Published in final edited form as: J Crit Care. 2013 May 31;28(5):880.e9–880.15. doi: 10.1016/j.jcrc.2013.04.007

Effect of acute endotoxemia on analog estimates of mean systemic pressure^{^☆}^,^{^☆☆}

Jae Myeong Lee ¹, Olufunmilayo Ogundele ¹, Francis Pike ¹, Michael R Pinsky ^1,^*

PMCID: PMC4075759 NIHMSID: NIHMS604691 PMID: 23731817

Abstract

Dynamic estimates of mean systemic pressure based on a Guytonian analog model (Pmsa) appear accurate under baseline conditions but may not remain so during septic shock because blood volume distribution and resistances between arterial and venous beds may change. Thus, we examined the effect of acute endotoxemia on the ability of Pmsa, estimated from steady-state cardiac output, right atrial pressure, and mean arterial pressure, to reflect our previously validated instantaneous venous return measure of mean systemic pressure (Pmsi), derived from beat-to-beat measures of right ventricular stroke volume and right atrial pressure during positive pressure ventilation. We studied 6 splenectomized pentobarbital-anesthetized close chested dogs. Right ventricular stroke volume was measured by a pulmonary arterial electromagnetic flow probe. Instantaneous venous return measure of mean systemic pressure and Pmsa were calculated during volume loading and removal (±100-mL bolus increments ×5) both before (control) and 30 minutes after endotoxin infusion (endo). Cardiac output increased (2628 ± 905 vs 3560 ± 539 mL/min; P < .05) and mean arterial pressure decreased (107 ± 16 vs 56 ± 12 mm Hg; P < .01) during endo. Changes in Pmsi and Pmsa correlated during both control and endo (r² = 0.7) with minimal bias by Bland-Altman analysis (mean difference ± 95% confidence interval, 0.47 ± 5.04 mm Hg). We conclude that changes in Pmsa accurately tracts Pmsi under both control and endo.

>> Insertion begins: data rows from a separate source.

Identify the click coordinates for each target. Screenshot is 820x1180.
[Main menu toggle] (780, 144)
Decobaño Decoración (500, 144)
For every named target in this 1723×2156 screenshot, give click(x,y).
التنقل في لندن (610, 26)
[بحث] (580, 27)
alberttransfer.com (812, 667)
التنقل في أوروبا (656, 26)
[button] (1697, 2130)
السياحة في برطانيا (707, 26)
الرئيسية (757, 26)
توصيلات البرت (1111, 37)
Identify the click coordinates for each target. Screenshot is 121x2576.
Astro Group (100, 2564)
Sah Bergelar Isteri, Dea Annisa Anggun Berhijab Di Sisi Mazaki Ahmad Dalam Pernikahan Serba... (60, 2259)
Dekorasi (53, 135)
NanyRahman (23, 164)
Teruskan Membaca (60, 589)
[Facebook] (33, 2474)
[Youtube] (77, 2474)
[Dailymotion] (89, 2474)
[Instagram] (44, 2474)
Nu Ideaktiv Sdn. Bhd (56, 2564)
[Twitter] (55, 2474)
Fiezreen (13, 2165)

Keywords: Hemodynamic monitoring, Effective circulating blood volume, Canine model, Heart-lung interactions, Endotoxemia mechanical ventilation

1. Introduction

The accurate assessment of cardiovascular state in the critically ill is difficult because easily measured hemodynamic variables, such as blood pressure and cardiac output (CO), can coexist with different levels of ventricular pump function, vasomotor tone, and effective circulating blood volume. Although fluid resuscitation therapy is important in the management of unstable patients, excessive fluid resuscitation can be harmful in acute lung injury [1], head injury [2], and postoperative patients [3]. Thus, a measure of effective volume status and its change in response to therapy is useful to avoid volume overload because even volume-overloaded patients may remain volume responsive.

Mean systemic pressure (Pms) is a direct measure of the effective circulating blood volume, being dependent on absolute blood volume, systemic vascular compliance, and unstressed vascular volume, all of which may change rapidly in the critically ill patient. Operationally, Pms is the pressure anywhere in the circulation during circulatory arrest and is the upstream pressure driving venous return [4]. We have previously shown that Pms can be measured in ventilator-dependent animals during positive pressure breathing plotting right ventricular stroke volume (SV_RV) to right atrial pressure (Pra) extrapolating to zero SV_RV [5] and in patients using inspiratory hold maneuvers defining Pra/CO data pairs extrapolating to zero CO [6]. This calculated Pms parameter accurately follows changes in intravascular volume in dogs under baseline and endotoxic conditions [5,7] and in postoperative cardiac surgery patients [6]. Unfortunately, beat-to-beat measures of SV_RV require accurate measures of instantaneous pulmonary blood flow, and inspiratory hold technique maneuvers require several minutes to complete the multiple steps in a sedated and ventilated patient. Thus, these techniques are not readily applicable to frequent sequential measures in critically ill patients.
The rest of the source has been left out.